Called Matchbox, the app has been adopted by five programs at the Massachusetts Institute of Technology’s management school and the UCLA Anderson School of Management.
The company, also named Matchbox, has eight employees and is based in Kendall Square in Cambridge. It just secured a $2.5 million initial round of financing from a group of private investors and venture capital funds, including Greylock Partners, which has a Cambridge office.
The development of the software was spearheaded by Stephen Marcus, a former venture capitalist who is now the founder and chief executive of Matchbox. Marcus also once served on the admissions committee for MIT’s Sloan School of Business.
“I found the candidate evaluation process so slow and unwieldy that I offered to create an app over the summer, when the venture business is relatively quiet,’’ he said. “That turned into an eight-month project and now, a company.’’
Although college applications are often submitted online, admissions staffers at many schools find it more practical to work with printouts.
“Paper is still pervasive and persistent,’’ said Barmak Nassirian, associate executive director at the American Association of Collegiate Registrars and Admissions Officers.
The online Common Application system already used by more than 400 colleges and universities is designed as a delivery system to get the digital forms to the schools, Nassirian said. It does not provide an easy way to manage the information on the forms, so “many campuses do end up printing and working with paper copies.’’
The Matchbox software seeks to reduce the paper clutter by integrating the entire process in a single app. The admissions staff at MIT Sloan has been beta testing the program for a year and has used it for three admissions cycles.
The app was designed to run on an iPad, which is more portable than a laptop or desktop computer, because university admissions staff members spend so much time on the road, on recruiting trips, and at events, said Matchbox’s Marcus.

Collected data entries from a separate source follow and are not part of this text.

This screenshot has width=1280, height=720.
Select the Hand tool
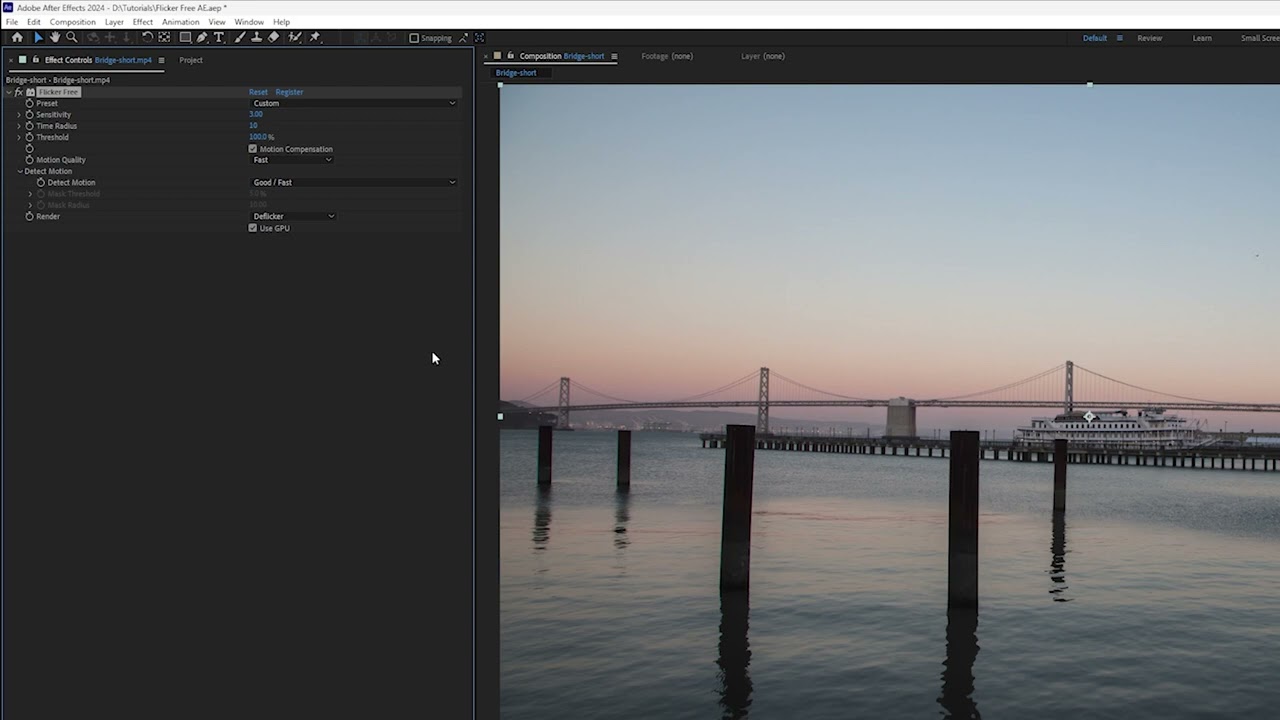(x=55, y=37)
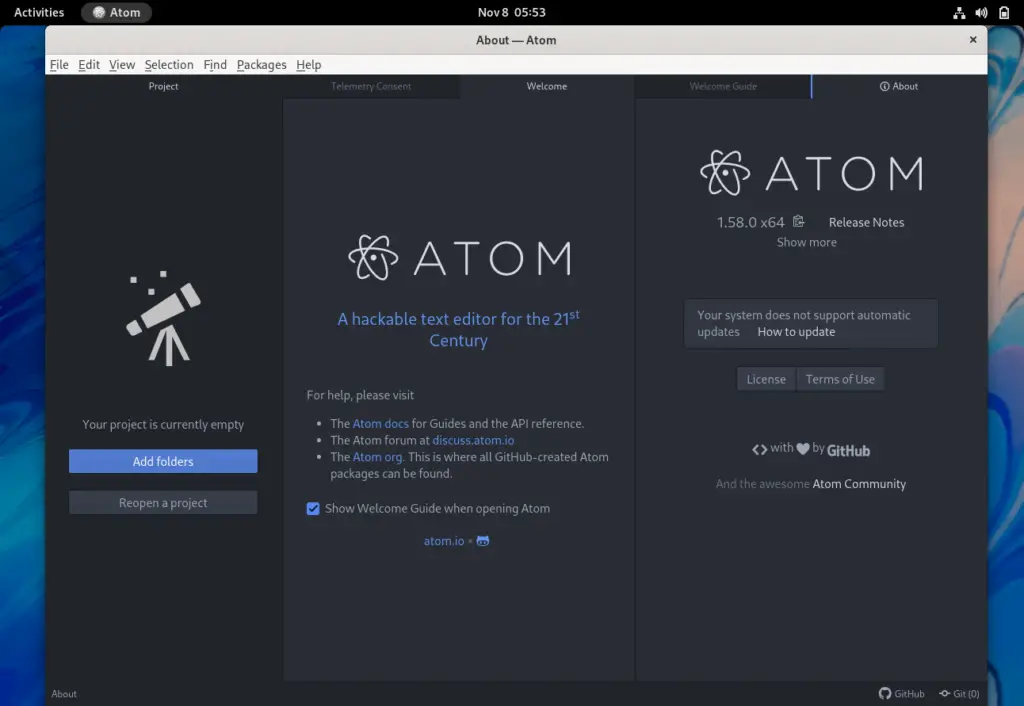Open the Selection menu
This screenshot has height=706, width=1024.
168,64
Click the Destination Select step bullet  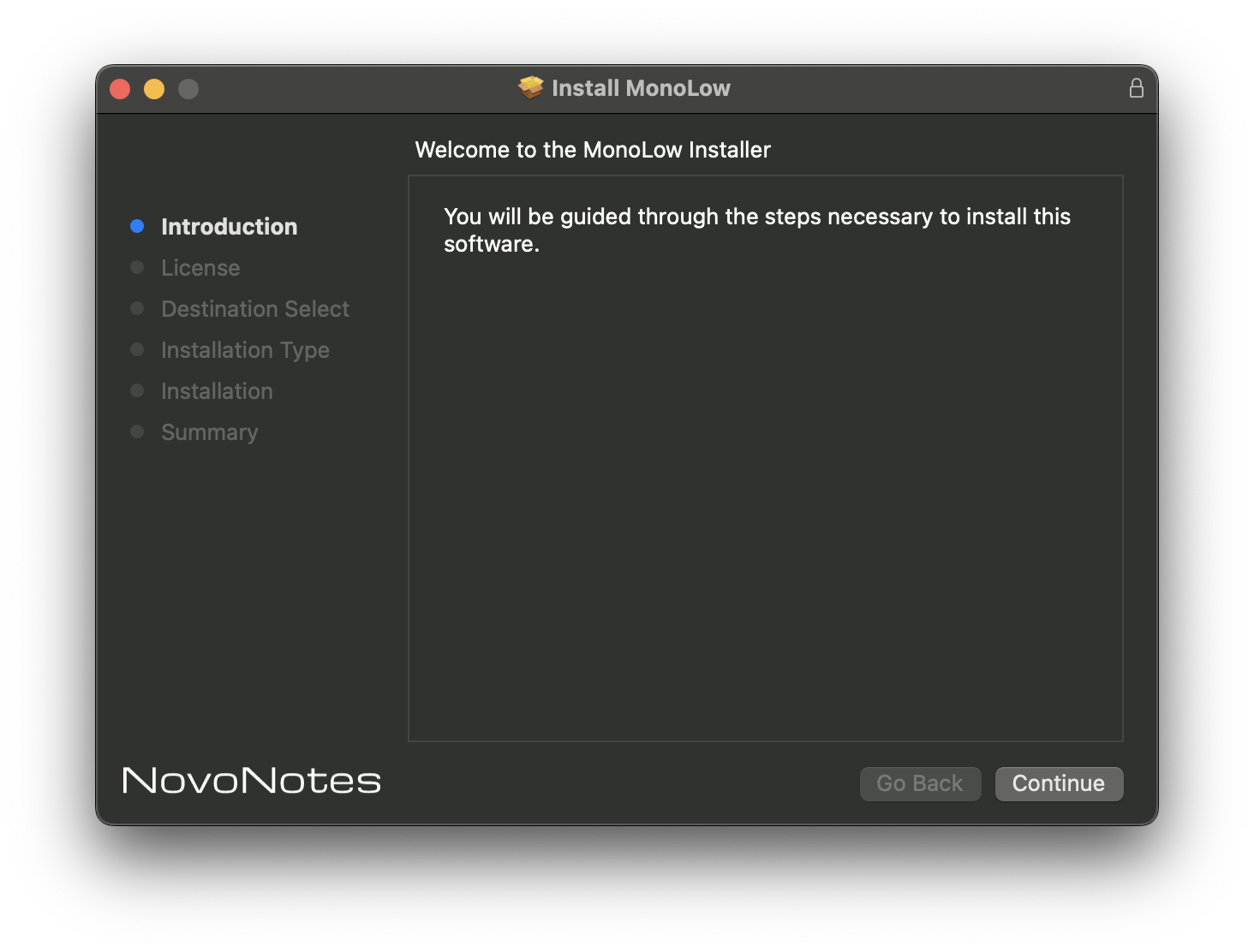tap(137, 308)

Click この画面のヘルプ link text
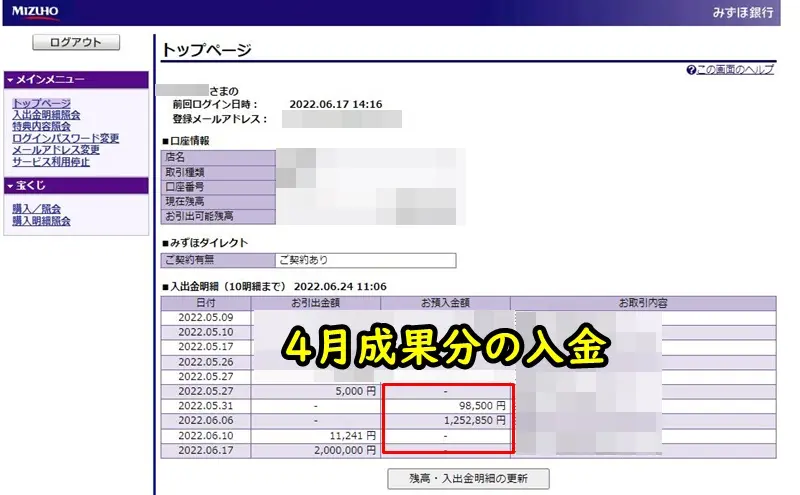tap(735, 70)
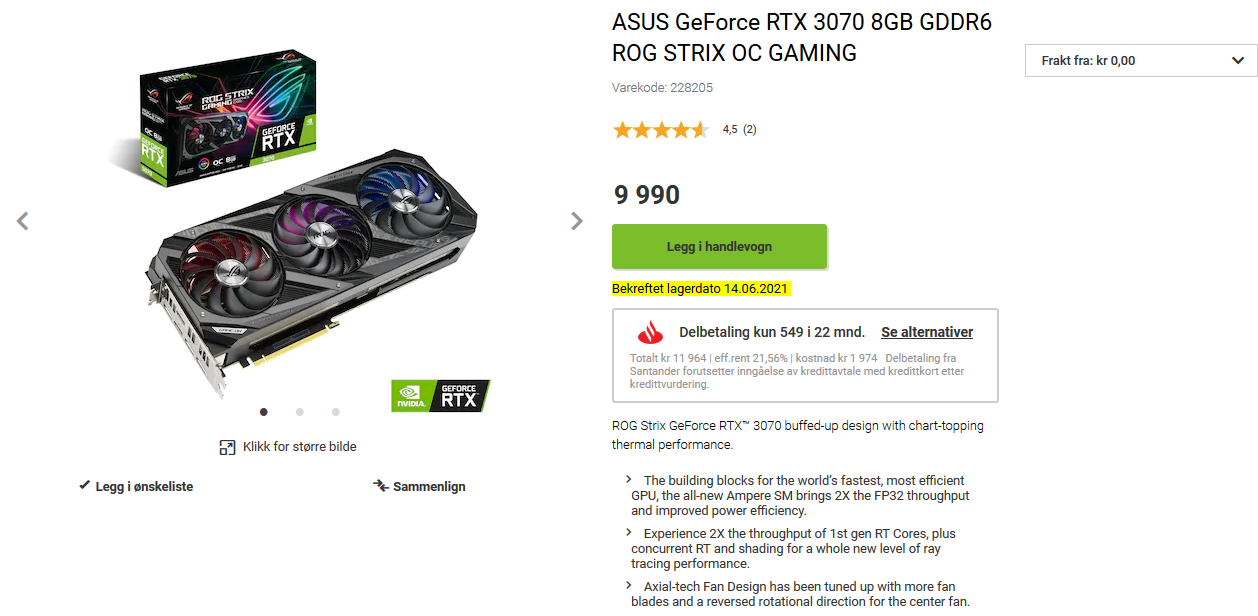Open Se alternativer financing link
This screenshot has width=1258, height=616.
tap(926, 333)
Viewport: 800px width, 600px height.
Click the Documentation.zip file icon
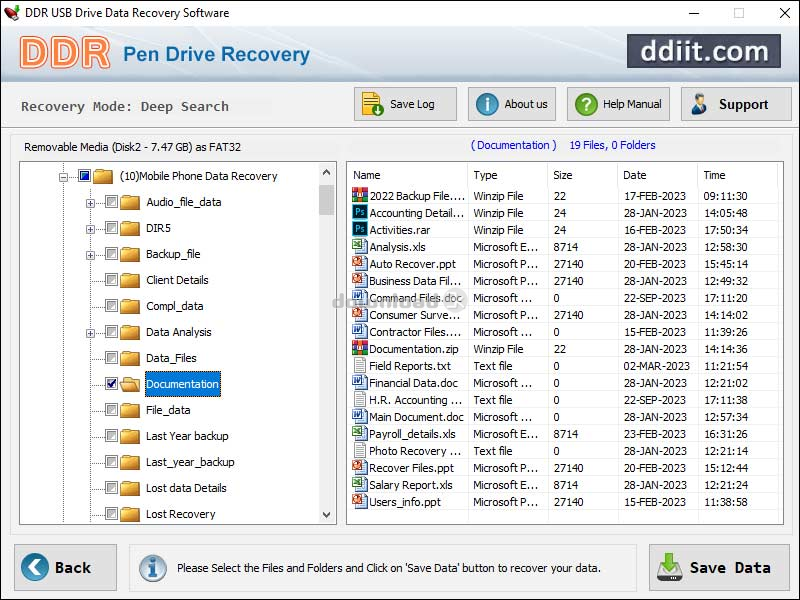tap(360, 349)
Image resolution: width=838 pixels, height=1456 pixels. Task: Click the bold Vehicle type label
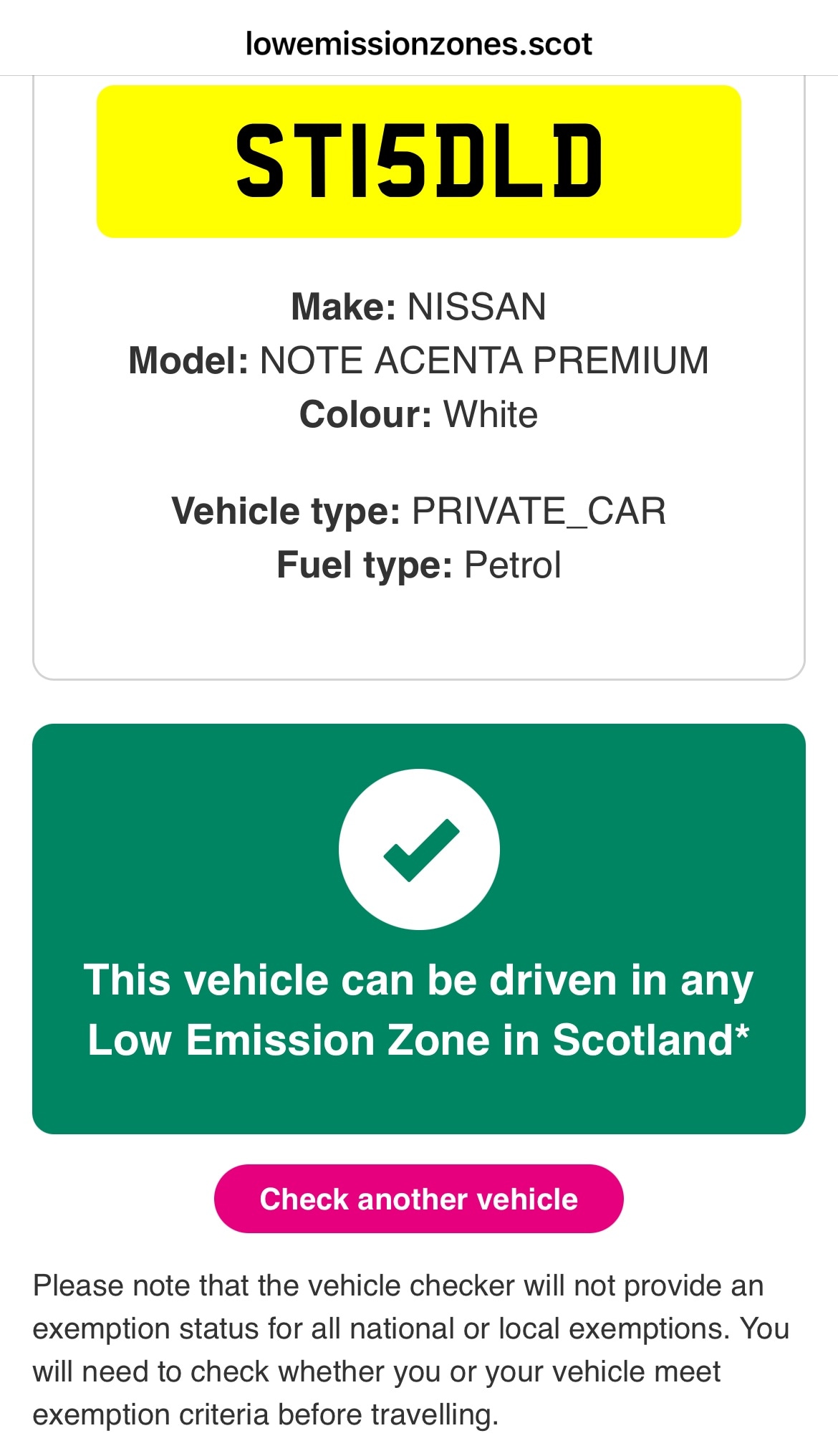click(x=286, y=512)
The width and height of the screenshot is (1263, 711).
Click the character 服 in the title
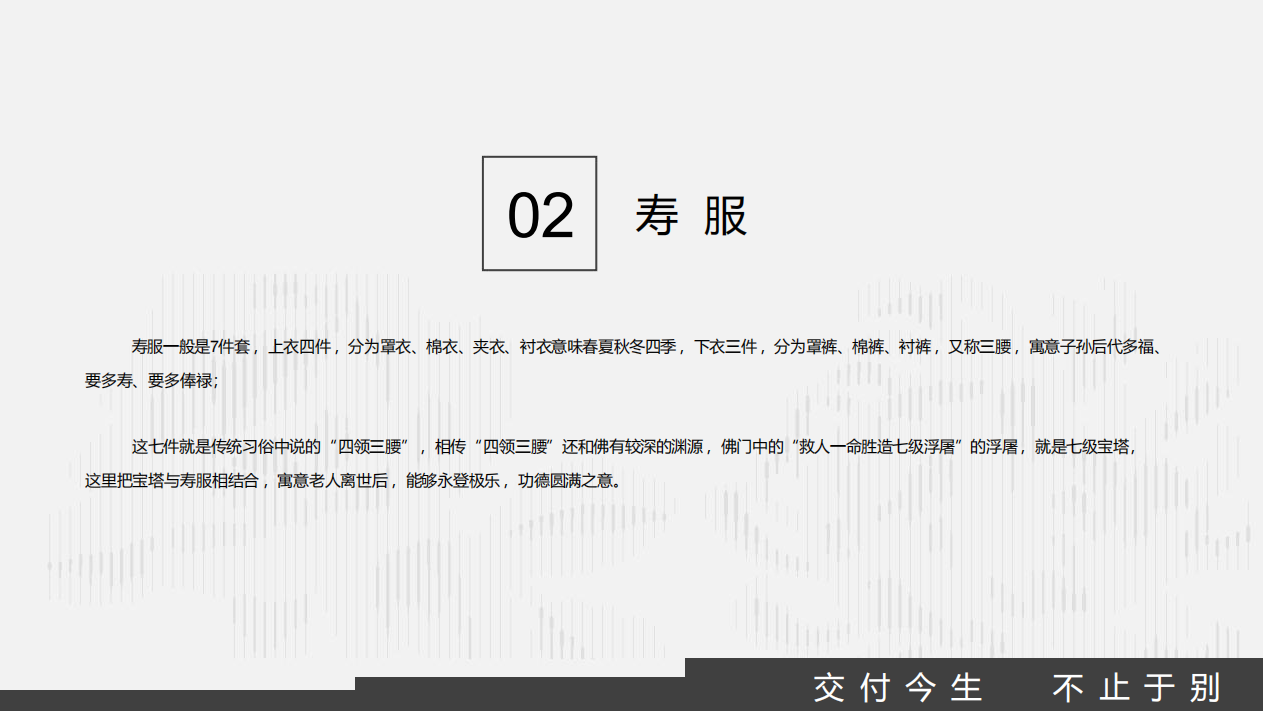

The admissions departments at MIT Sloan and UCLA’s Anderson school combined run more than 100 events a year.
Barba said that before the MIT admissions staff began using Matchbox, each application typically consisted of at least 30 paper pages of student information, essays, and recommendations, collected in a folder.
There was also a separate paper “scorecard’’ to capture and rate information from the applicant.
Multiply those pages by 5,000, the number of applications Sloan’s full-time MBA program usually gets every year, and it adds up.
“If I went to New York for interviews,’’ Barba said, “I’d have to take a hundred heavy folders with me.’’
Now, she said, “I’m just bringing an iPad.’’
Matchbox allows users to sync their iPads with an online server that stores information in the digital “cloud.’’
And it includes a collaboration feature that allows admissions offices to assemble different opinions on a candidate from deans, faculty, staff, alumni, students, and contract readers.
The biggest time savings the new app affords is the reduction of transcription time, Barba said. She estimated the new app saves her 30 to 50 percent of the time she used to spend reviewing each application.
The new program allows admissions staff to easily highlight, copy, and paste from applications to evaluation forms.
“Before, we had to copy relevant passages by hand from the application to the scorecard,’’ she said. “Now we can highlight relevant excepts and easily save them to the scorecard.’’
The technology, which Marcus developed for MIT Sloan, is owned by MIT and licensed exclusively to Matchbox. The software is being sold as a subscription, with pricing that starts at $200 per user per month.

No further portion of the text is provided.